20230168899. GENERATIVE AI ACCELERATOR APPARATUS USING IN-MEMORY COMPUTE CHIPLET DEVICES FOR TRANSFORMER WORKLOADS simplified abstract (d-MATRIX CORPORATION)
GENERATIVE AI ACCELERATOR APPARATUS USING IN-MEMORY COMPUTE CHIPLET DEVICES FOR TRANSFORMER WORKLOADS
Organization Name
Inventor(s)
Sudeep Bhoja of Cupertino CA (US)
Siddharth Sheth of Cupertion CA (US)
GENERATIVE AI ACCELERATOR APPARATUS USING IN-MEMORY COMPUTE CHIPLET DEVICES FOR TRANSFORMER WORKLOADS - A simplified explanation of the abstract
This abstract first appeared for US patent application 20230168899 titled 'GENERATIVE AI ACCELERATOR APPARATUS USING IN-MEMORY COMPUTE CHIPLET DEVICES FOR TRANSFORMER WORKLOADS
Simplified Explanation
The patent application describes an AI accelerator apparatus that uses in-memory compute chiplet devices. The apparatus consists of chiplets, each containing multiple tiles, which in turn contain slices, a CPU, and a hardware dispatch device. The slices include a digital in-memory compute (DIMC) device for high throughput computations, specifically for accelerating attention functions in transformer-based models used in machine learning applications.

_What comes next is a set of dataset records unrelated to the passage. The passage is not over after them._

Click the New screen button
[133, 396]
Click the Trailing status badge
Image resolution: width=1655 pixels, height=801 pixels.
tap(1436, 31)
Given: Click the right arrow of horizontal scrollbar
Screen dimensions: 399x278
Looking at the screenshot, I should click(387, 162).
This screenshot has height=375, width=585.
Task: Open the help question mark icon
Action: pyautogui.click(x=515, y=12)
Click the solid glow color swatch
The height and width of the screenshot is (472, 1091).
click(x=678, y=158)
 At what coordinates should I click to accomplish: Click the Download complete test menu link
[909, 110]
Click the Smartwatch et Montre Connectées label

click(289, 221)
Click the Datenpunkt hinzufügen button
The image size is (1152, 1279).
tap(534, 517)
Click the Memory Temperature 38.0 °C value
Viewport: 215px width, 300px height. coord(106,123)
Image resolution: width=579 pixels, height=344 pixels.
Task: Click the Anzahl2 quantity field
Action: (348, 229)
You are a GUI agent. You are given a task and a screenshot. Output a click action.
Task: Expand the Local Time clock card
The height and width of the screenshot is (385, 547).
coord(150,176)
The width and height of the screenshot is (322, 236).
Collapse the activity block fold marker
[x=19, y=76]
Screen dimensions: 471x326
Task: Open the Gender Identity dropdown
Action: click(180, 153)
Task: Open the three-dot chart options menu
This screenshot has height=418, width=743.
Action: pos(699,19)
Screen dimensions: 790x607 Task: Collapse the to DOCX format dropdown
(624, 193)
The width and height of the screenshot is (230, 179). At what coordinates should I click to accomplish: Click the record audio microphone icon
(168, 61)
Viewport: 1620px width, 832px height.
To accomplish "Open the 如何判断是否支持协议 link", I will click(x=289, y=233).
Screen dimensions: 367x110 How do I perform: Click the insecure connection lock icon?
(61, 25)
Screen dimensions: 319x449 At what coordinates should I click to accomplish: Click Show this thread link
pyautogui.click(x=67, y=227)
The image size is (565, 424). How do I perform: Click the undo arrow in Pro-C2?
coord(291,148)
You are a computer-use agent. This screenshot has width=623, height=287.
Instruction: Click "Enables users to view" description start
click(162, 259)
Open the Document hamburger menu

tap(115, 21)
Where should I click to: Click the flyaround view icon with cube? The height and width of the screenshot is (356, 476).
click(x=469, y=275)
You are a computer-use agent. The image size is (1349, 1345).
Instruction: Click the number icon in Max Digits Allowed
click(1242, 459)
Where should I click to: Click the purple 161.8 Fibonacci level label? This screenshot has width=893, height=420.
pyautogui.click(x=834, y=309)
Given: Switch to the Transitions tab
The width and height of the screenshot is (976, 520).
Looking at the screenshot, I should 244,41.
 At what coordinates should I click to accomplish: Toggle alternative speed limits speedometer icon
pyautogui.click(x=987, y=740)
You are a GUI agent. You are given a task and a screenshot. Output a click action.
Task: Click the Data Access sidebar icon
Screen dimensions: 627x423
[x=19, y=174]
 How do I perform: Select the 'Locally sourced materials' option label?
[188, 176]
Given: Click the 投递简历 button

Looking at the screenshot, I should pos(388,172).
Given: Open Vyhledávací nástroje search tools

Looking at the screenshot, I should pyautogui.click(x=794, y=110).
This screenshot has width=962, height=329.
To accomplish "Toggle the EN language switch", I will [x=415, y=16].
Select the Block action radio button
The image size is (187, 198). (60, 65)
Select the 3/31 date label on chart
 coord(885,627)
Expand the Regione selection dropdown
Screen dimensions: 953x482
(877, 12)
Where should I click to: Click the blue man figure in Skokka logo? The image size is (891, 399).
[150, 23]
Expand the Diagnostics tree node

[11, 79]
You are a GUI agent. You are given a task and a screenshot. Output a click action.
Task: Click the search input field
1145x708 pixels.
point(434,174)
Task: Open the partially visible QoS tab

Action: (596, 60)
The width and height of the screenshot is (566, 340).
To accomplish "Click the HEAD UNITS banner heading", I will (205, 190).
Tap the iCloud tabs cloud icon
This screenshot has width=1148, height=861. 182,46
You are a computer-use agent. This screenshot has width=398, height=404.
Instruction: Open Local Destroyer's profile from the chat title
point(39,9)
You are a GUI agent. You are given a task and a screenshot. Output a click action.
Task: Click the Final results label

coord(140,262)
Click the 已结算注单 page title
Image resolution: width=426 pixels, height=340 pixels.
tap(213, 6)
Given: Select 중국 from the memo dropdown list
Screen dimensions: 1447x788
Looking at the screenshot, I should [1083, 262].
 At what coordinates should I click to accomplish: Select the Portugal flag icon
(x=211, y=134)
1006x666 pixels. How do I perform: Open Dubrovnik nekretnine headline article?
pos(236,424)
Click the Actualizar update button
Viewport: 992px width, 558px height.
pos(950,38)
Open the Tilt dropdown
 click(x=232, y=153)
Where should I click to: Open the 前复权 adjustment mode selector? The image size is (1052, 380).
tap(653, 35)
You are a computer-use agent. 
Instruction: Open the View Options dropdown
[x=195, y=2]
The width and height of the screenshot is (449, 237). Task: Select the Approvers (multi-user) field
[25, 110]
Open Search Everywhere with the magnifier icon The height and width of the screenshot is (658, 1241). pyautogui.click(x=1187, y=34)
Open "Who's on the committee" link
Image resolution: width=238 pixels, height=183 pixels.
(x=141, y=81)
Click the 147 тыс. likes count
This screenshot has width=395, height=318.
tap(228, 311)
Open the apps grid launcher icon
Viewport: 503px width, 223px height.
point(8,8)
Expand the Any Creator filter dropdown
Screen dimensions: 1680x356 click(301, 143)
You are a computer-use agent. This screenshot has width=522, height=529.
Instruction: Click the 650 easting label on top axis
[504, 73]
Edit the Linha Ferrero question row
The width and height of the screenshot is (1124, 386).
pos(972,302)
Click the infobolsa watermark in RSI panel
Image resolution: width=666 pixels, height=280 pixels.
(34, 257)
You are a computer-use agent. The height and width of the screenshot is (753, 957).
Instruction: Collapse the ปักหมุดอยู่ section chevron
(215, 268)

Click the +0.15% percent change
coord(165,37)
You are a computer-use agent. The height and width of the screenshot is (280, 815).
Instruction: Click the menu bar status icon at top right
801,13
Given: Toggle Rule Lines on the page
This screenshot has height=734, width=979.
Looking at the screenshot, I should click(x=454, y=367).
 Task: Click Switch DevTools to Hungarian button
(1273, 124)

- The chiplet devices have multiple tiles, each containing slices, a CPU, and a hardware dispatch device.
- The slices include a digital in-memory compute (DIMC) device for high throughput computations.
- The DIMC device is specifically designed to accelerate attention functions in transformer-based models used in machine learning applications.
- The chiplet devices also have a single input multiple data (SIMD) device for further processing DIMC output and computing softmax functions for attention functions.
- The chiplet devices include die-to-die (D2D) interconnects, a PCIe bus, a DRAM interface, and a global CPU interface for communication between chiplets, memory, and a server or host system.
Potential applications of this technology:
- Accelerating attention functions in transformer-based models used in machine learning applications.
- Enhancing the performance of generative AI models.
- Improving the efficiency of AI accelerators in server or host systems.
Problems solved by this technology:
- Addressing the computational demands of attention functions in transformer-based models.
- Increasing the throughput and efficiency of AI accelerators.
- Facilitating communication between chiplets, memory, and server or host systems.
Benefits of this technology:
- Faster and more efficient computation of attention functions.
- Improved performance and throughput of AI accelerators.
- Enhanced capabilities for generative AI models.
- Better communication and integration between chiplets, memory, and server or host systems.
Original Abstract Submitted
an ai accelerator apparatus using in-memory compute chiplet devices. the apparatus includes one or more chiplets, each of which includes a plurality of tiles. each tile includes a plurality of slices, a central processing unit (cpu), and a hardware dispatch device. each slice can include a digital in-memory compute (dimc) device configured to perform high throughput computations. in particular, the dimc device can be configured to accelerate the computations of attention functions for transformer-based models (a.k.a. transformers) applied to machine learning applications, including generative ai. a single input multiple data (simd) device configured to further process the dimc output and compute softmax functions for the attention functions. the chiplet can also include die-to-die (d2d) interconnects, a peripheral component interconnect express (pcie) bus, a dynamic random access memory (dram) interface, and a global cpu interface to facilitate communication between the chiplets, memory and a server or host system.